One of the saddest and most exasperating moments in “Amy” is when images of a self-destructing Winehouse, bloodied by heroin and blasted by booze, are paired with her father’s declaration that she doesn’t need help. Soon we see why: During a period of self-imposed seclusion on a tropical island in which Amy tries to abstain from drugs, Daddy Winehouse shows up with reality-show cameras and a production deal. Mitch’s willful blindness to his daughter’s deep-seated addiction was made famous in the lyrics of her hit song, “Rehab”: “I ain’t got the time / And if my Daddy thinks I’m fine …” — and in the end, we know, she needed to go, go, go.

It is ironic that Winehouse came of age in an era of obsessive media attention and self-documentation but was humiliated and hurt by it, while Tucker obsessively documented herself in 400 scrapbooks compiled over 60 years and relished every last clipping. If only Tucker had been around to teach Winehouse how to work her spotlight, maybe it wouldn’t have burned so much. 

Instead, drugs and alcohol became the border between Winehouse and the world, crowding out her music and replacing it with mayhem (“Life is like a pipe / And I’m a tiny penny rolling up the walls inside”). There was also the bulimia, the pitiless public and the monumentally bad choice of spouse. All became her undoing. Where Tucker was born for the warm, fun glow of the limelight, Winehouse was a tortured soul who seemed to want to disappear. 

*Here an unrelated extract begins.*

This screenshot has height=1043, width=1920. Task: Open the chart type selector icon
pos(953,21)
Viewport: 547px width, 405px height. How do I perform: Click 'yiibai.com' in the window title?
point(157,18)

The great tragedy of “Amy” is also its sharpest insight: that Winehouse was seriously, spiritually, soul-shiftingly gifted and had only begun to scrape the surface of her extraordinary talent as a singer and songwriter before her untimely death.

Her last recording, the fittingly titled “Body and Soul,” was a duet with Tony Bennett, who makes cameos in both documentaries. Bennett saved his most exquisite praise for Winehouse, insisting she belongs among the greatest female jazz vocalists of all time — with Ella Fitzgerald, Billie Holiday, Sarah Vaughan and Nina Simone. But Bennett’s revelation about Winehouse and her gifts came too late. He said he wished he had met her sooner and told her to slow down, that “life teaches you how to live it, if only you live long enough.”